# What you are asked to do:
Find the word "computer" below. Copy each line that has it.

# Records provided:

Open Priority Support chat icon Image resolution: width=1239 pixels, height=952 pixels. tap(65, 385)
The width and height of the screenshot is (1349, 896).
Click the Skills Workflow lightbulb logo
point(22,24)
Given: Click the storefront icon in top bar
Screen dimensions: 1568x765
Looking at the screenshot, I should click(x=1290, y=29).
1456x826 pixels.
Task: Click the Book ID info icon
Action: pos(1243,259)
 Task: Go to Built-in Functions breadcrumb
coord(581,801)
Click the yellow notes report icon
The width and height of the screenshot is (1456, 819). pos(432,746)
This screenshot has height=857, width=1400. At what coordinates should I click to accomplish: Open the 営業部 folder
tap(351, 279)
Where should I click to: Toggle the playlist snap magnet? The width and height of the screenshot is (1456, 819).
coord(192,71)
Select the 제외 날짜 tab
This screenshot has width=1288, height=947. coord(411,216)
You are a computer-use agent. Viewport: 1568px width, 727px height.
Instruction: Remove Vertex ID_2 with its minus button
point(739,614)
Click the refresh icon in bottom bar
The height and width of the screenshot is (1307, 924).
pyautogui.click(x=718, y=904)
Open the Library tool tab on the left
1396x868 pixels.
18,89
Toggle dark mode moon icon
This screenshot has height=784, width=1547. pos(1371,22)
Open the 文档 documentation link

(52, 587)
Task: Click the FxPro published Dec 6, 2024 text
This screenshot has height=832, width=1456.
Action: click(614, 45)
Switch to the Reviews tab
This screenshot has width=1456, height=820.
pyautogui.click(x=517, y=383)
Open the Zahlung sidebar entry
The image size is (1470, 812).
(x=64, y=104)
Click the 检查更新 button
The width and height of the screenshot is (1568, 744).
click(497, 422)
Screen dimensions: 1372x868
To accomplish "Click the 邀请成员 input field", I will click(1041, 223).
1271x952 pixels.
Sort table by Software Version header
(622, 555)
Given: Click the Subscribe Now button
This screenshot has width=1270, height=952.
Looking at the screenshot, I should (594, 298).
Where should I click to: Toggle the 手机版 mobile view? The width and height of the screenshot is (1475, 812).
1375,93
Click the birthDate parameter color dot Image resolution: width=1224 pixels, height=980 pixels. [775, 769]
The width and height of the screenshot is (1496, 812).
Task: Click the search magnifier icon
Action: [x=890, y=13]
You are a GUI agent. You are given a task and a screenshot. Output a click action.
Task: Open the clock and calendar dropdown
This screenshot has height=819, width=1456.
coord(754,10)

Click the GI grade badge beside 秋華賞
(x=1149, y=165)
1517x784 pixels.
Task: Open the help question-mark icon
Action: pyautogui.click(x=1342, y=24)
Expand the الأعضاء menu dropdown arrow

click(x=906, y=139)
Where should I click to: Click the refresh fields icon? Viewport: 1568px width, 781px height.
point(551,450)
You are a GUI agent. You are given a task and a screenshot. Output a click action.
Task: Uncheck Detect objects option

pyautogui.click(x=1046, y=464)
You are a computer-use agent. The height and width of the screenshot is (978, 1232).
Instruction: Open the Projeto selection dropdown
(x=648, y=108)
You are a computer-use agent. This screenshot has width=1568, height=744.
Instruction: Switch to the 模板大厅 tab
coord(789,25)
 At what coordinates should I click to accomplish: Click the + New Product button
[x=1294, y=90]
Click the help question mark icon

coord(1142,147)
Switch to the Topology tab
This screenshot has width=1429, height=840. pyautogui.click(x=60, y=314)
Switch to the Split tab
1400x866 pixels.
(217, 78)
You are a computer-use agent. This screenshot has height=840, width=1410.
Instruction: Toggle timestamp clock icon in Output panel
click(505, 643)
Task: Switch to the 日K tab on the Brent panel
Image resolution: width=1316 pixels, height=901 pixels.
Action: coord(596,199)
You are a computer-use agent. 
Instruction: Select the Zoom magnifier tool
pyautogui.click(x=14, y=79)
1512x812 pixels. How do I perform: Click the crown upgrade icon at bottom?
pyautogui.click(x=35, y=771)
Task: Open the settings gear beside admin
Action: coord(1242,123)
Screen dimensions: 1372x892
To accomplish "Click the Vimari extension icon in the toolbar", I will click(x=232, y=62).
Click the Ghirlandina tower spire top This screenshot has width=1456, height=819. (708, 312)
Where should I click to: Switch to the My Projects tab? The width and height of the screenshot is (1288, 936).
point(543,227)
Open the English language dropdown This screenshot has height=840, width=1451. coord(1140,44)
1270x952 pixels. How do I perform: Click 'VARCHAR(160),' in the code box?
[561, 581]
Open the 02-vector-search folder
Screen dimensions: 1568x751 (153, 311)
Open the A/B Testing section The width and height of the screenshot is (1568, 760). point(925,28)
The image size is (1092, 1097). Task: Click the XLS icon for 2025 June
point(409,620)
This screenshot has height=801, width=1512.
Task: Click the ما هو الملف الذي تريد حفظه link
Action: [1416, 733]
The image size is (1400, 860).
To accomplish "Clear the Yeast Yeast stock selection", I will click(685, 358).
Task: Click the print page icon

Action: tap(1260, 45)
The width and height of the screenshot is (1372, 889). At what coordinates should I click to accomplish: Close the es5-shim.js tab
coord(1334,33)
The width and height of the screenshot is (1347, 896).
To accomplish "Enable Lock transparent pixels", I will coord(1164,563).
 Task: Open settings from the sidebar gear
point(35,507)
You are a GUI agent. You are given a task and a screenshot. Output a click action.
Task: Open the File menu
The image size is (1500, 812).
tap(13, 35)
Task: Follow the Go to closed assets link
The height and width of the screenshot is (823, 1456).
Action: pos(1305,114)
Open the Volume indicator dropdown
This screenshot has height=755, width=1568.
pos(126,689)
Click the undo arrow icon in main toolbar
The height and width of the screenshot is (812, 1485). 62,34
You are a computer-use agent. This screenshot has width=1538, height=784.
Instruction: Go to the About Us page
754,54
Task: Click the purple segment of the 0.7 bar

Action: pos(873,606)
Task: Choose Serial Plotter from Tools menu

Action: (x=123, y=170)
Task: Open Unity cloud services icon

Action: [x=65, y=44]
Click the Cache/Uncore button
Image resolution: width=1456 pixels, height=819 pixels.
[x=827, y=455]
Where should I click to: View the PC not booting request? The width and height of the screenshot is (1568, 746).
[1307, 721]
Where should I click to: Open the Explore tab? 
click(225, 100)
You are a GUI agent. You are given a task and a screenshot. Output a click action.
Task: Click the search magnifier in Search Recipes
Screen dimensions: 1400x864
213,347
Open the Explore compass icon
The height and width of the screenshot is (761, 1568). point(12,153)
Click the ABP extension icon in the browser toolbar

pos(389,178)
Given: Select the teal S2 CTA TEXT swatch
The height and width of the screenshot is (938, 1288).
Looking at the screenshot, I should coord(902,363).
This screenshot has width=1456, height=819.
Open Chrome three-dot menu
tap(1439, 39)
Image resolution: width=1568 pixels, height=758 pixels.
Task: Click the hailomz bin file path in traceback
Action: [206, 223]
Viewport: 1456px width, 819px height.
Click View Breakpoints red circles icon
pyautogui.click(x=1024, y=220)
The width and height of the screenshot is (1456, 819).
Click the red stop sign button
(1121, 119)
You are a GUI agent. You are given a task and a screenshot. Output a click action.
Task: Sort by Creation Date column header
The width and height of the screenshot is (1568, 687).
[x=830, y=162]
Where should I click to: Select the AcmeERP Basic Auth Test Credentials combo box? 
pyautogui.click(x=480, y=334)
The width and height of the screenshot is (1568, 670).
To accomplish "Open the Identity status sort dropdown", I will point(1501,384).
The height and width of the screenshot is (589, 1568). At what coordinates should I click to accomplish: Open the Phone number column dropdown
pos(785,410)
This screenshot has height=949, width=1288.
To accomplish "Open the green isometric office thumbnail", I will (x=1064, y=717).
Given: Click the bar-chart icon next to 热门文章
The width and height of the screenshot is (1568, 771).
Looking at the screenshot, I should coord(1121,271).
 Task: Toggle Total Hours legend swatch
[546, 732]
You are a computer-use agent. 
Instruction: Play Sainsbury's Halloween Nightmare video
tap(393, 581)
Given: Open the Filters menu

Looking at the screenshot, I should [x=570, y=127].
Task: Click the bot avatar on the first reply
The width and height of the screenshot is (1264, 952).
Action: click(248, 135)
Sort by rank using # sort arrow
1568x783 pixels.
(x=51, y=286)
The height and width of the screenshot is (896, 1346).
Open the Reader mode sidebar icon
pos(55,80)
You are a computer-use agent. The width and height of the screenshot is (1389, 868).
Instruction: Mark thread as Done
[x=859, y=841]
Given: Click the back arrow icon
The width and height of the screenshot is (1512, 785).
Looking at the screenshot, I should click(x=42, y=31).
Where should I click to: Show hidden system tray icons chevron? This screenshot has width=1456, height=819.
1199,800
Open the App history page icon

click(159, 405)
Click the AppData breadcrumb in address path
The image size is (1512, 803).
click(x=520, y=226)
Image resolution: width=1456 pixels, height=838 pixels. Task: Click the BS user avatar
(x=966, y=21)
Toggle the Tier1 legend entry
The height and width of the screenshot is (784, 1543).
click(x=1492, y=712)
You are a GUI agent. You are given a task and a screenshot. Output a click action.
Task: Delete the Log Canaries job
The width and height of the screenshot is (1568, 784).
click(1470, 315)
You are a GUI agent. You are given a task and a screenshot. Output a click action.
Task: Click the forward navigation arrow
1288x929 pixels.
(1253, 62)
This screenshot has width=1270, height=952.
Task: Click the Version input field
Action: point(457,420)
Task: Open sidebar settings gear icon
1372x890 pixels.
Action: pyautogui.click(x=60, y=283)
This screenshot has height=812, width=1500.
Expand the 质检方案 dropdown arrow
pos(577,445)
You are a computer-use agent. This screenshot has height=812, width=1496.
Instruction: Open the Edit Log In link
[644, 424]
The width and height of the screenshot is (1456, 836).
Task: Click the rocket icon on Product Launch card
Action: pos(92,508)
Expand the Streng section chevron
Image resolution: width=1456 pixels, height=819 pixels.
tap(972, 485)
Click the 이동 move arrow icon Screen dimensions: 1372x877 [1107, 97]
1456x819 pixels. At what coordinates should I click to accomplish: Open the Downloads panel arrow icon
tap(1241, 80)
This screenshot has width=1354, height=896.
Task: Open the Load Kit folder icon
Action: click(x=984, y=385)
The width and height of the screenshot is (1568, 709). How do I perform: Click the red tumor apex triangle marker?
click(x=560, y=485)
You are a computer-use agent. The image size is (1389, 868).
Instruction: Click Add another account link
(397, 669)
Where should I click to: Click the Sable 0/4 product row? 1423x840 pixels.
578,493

# Written solution:
You are a computer-use agent. Viewport: 1568px width, 727px height.
You are a computer-use agent. The height and width of the screenshot is (978, 1232).
You are a computer-use agent. This screenshot has width=1568, height=744.
You are a computer-use agent. This screenshot has height=840, width=1410.
You are a computer-use agent. 
You are a computer-use agent. This screenshot has width=1538, height=784.
You are a computer-use agent. 
You are a computer-use agent. The width and height of the screenshot is (1389, 868).
You are a computer-use agent. This screenshot has height=812, width=1496.
You are a computer-use agent. The image size is (1389, 868).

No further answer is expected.